Gill, 39, playing in just his seventh game of the season, was little more than a scapegoat. Coburn refused to take ownership for his poor pass on what turned out to be the game-winner, saying only it was a "bad bounce."

Even celebrities like Jim Carrey, Susan Sarandon and Whoopi Goldberg knew the Flyers' flop on Broadway could not be blamed on the poor ice conditions.

It was troubling for the Flyers because they were actually given a little more time and space by the Rangers' usually aggressive defense. They had more odd-man rushes in their favor in the first 10 minutes of Game 5 than they had in Games 1 and 2 combined. The Flyers' mistakes seemed elementary, throwing pucks blindly to empty areas of the ice, which served as clean breakouts for the Rangers.

"We weren't at our best all game," MacDonald said. "We had a pretty good opportunity to get something going.

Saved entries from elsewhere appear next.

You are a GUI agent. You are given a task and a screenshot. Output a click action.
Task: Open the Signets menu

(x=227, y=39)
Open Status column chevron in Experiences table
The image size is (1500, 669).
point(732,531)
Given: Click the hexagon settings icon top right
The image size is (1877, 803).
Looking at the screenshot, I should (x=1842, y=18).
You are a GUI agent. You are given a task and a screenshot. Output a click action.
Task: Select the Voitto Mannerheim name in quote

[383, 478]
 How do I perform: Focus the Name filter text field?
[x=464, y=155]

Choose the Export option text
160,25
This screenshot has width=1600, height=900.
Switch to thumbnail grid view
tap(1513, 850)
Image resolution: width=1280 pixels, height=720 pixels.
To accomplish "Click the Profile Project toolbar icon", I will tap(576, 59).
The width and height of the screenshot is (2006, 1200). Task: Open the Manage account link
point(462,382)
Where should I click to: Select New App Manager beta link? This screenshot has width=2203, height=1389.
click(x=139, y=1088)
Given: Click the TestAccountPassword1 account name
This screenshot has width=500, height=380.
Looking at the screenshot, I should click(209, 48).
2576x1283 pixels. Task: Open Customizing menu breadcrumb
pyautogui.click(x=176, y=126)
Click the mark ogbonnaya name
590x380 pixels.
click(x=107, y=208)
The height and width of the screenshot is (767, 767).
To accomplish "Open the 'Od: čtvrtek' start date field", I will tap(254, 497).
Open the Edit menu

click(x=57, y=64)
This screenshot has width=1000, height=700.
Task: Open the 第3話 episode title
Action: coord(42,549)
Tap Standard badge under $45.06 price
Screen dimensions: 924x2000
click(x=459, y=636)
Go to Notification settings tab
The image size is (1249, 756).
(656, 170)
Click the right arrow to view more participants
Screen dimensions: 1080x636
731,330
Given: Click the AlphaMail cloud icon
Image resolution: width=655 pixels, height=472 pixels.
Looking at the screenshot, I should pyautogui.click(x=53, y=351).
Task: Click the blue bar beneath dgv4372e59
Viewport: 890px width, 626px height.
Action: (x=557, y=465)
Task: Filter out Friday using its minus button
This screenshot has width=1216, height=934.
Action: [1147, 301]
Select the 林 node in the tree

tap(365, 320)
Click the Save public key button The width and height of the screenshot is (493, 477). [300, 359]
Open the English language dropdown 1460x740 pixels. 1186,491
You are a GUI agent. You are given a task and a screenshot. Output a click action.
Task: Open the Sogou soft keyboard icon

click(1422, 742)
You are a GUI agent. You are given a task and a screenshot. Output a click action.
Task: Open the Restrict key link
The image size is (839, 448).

I think sometimes you just want to make a great play. Sometimes, the simple play might be the right play. I think we have to do a much better job identifying who's open. We know what we're capable of. We've been down in this series a couple times."

Hartnell joked postgame that the Rangers "hardly hit anybody all day." This has been a strange, seesaw, first-round series with no venom. There is no Sidney Crosby or Evgeni Malkin to pile on. The Flyers have been their own biggest villain, leaving at least a glimmer of hope.

"We're confident because, as a team, we feel we could play better," Berube said. "It's not like we're getting outplayed. It's a tight series. It's right there. I think we've had our backs against the wall all year, fighting. Fighting for a lot of things, playoffs. Our team will fight again."

Slap shots

Craig Berube ruled out defenseman Nick Grossmann (lower-body injury) for Game 6 . . . Two positives for the Flyers: They have killed off 15 straight power plays and Claude Giroux scored his first goal of the series. Yesterday was the first time ever the Flyers lost at the Garden when Giroux scored (3-1) . . . The Flyers outshot the Rangers, 26-22, marking the fourth consecutive game this series that the losing team outshot the winning team.